___ Record list ___

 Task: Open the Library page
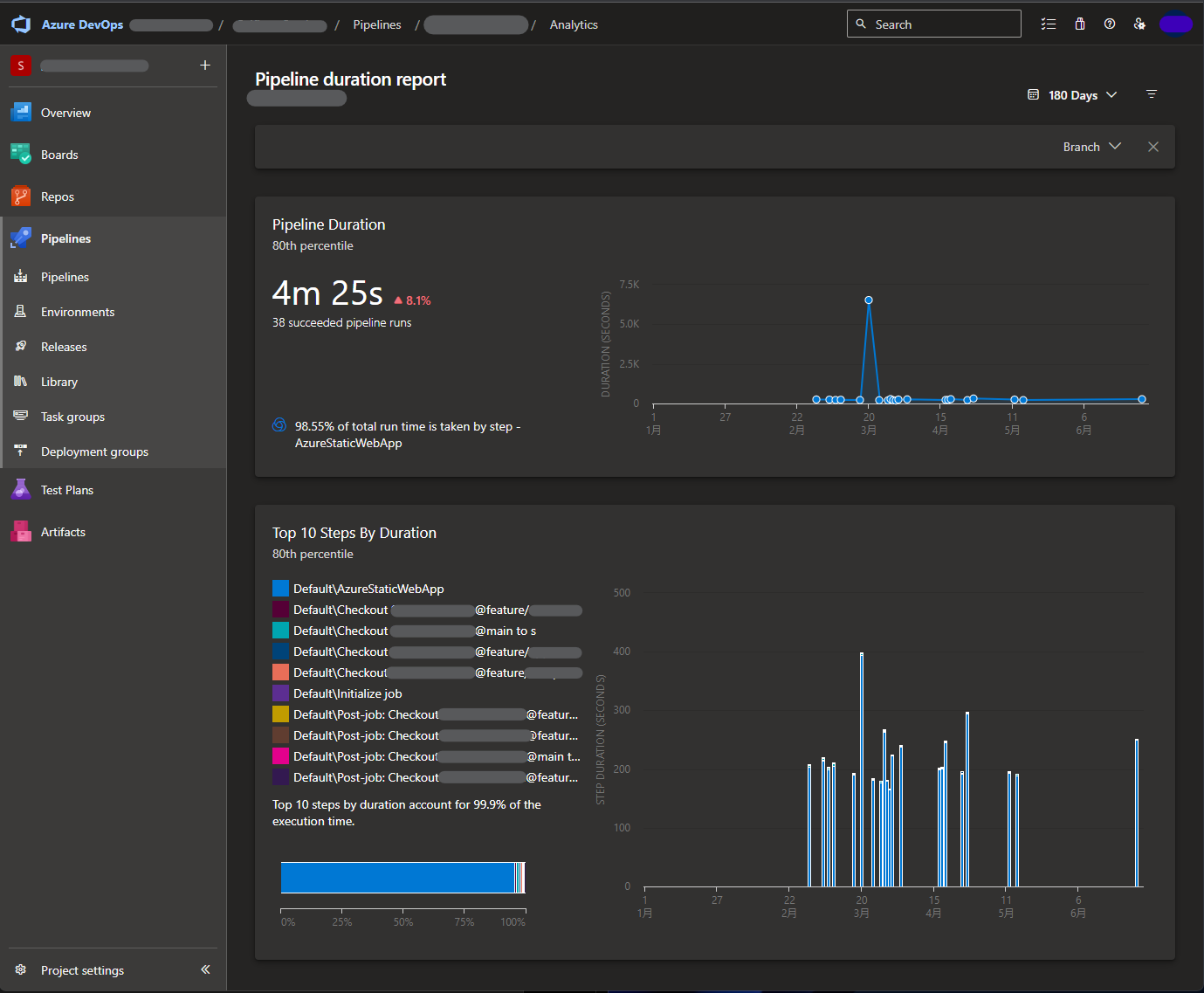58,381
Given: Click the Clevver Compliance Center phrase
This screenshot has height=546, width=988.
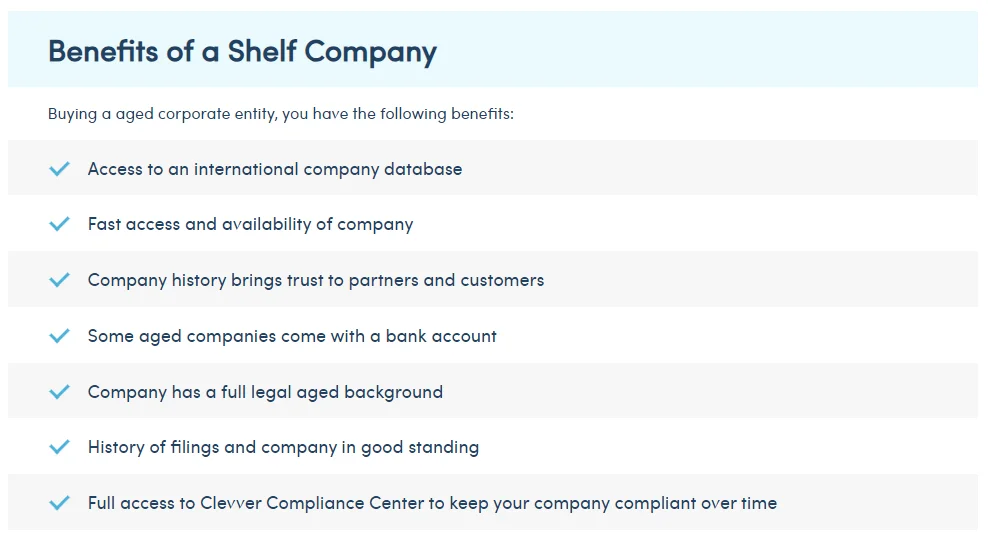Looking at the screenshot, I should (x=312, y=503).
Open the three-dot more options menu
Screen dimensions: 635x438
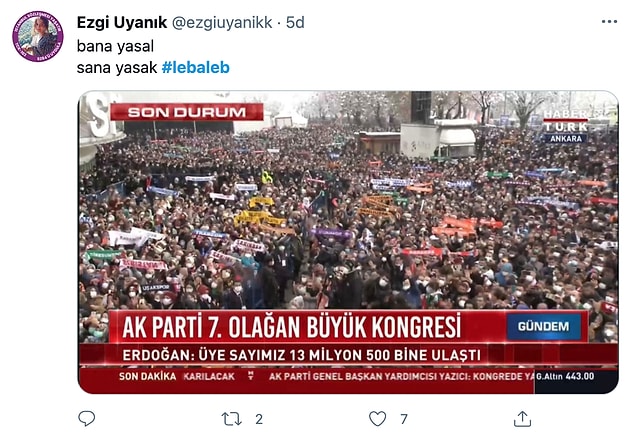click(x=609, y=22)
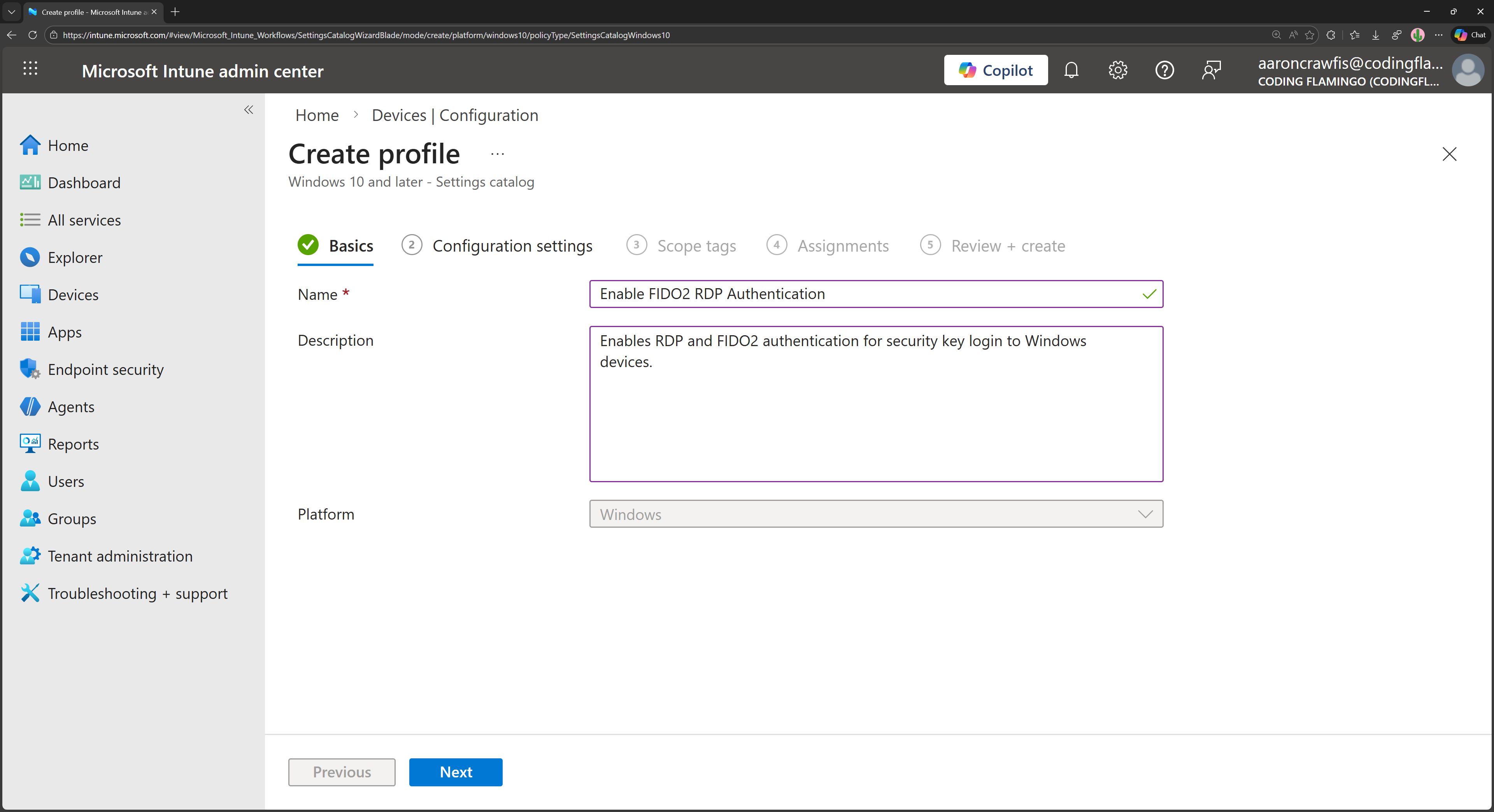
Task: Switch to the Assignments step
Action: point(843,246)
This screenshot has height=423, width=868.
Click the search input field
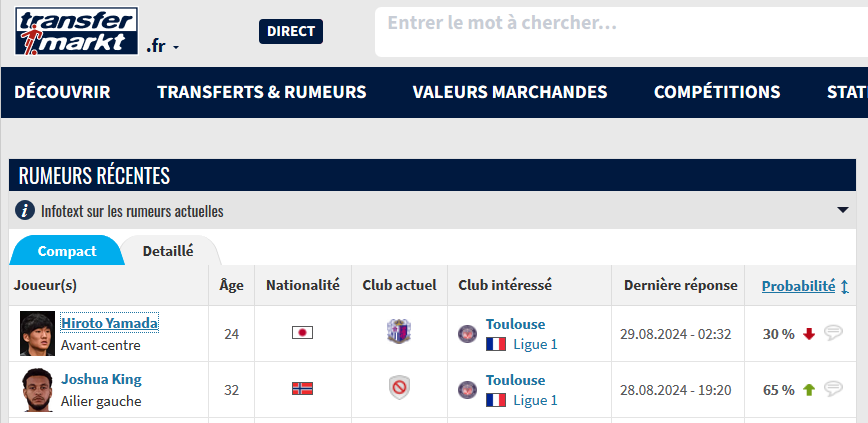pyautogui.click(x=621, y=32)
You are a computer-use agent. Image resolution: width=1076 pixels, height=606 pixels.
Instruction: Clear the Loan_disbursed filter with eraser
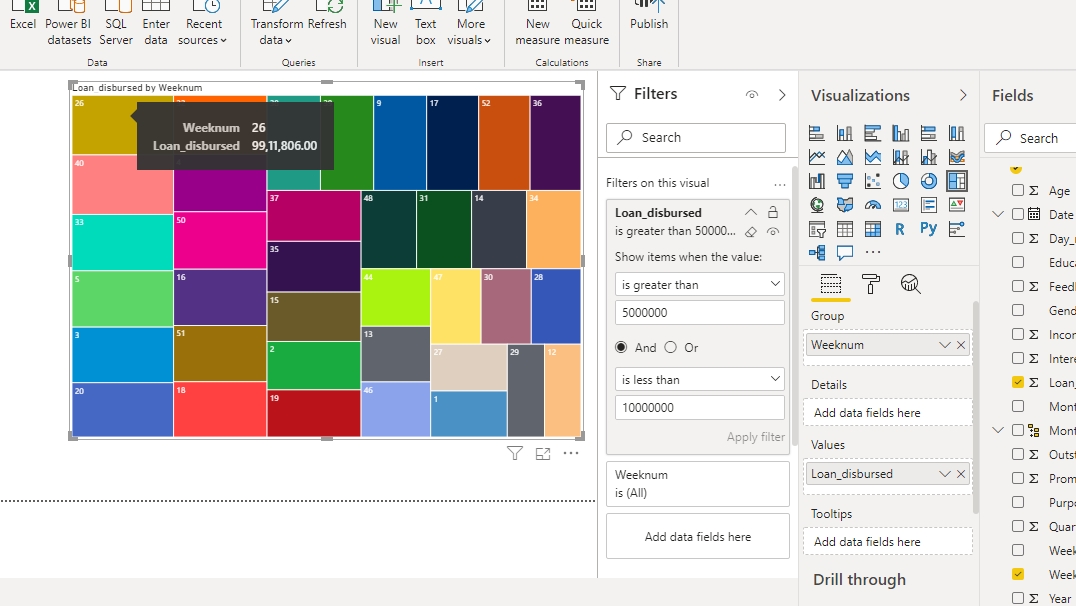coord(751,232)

___

• _Task statement_
Reproduce every line of the records above verbatim, leaving out the pictures.

• _Answer for the task_
 Task: Open the Library page
58,381
Given: Click the Clevver Compliance Center phrase
This screenshot has height=546, width=988.
Looking at the screenshot, I should (x=312, y=503).
Open the three-dot more options menu
Screen dimensions: 635x438
click(x=609, y=22)
Task: Switch to the Assignments step
Action: point(843,246)
This screenshot has height=423, width=868.
Click the search input field
pyautogui.click(x=621, y=32)
You are a computer-use agent. Image resolution: width=1076 pixels, height=606 pixels.
Instruction: Clear the Loan_disbursed filter with eraser
coord(751,232)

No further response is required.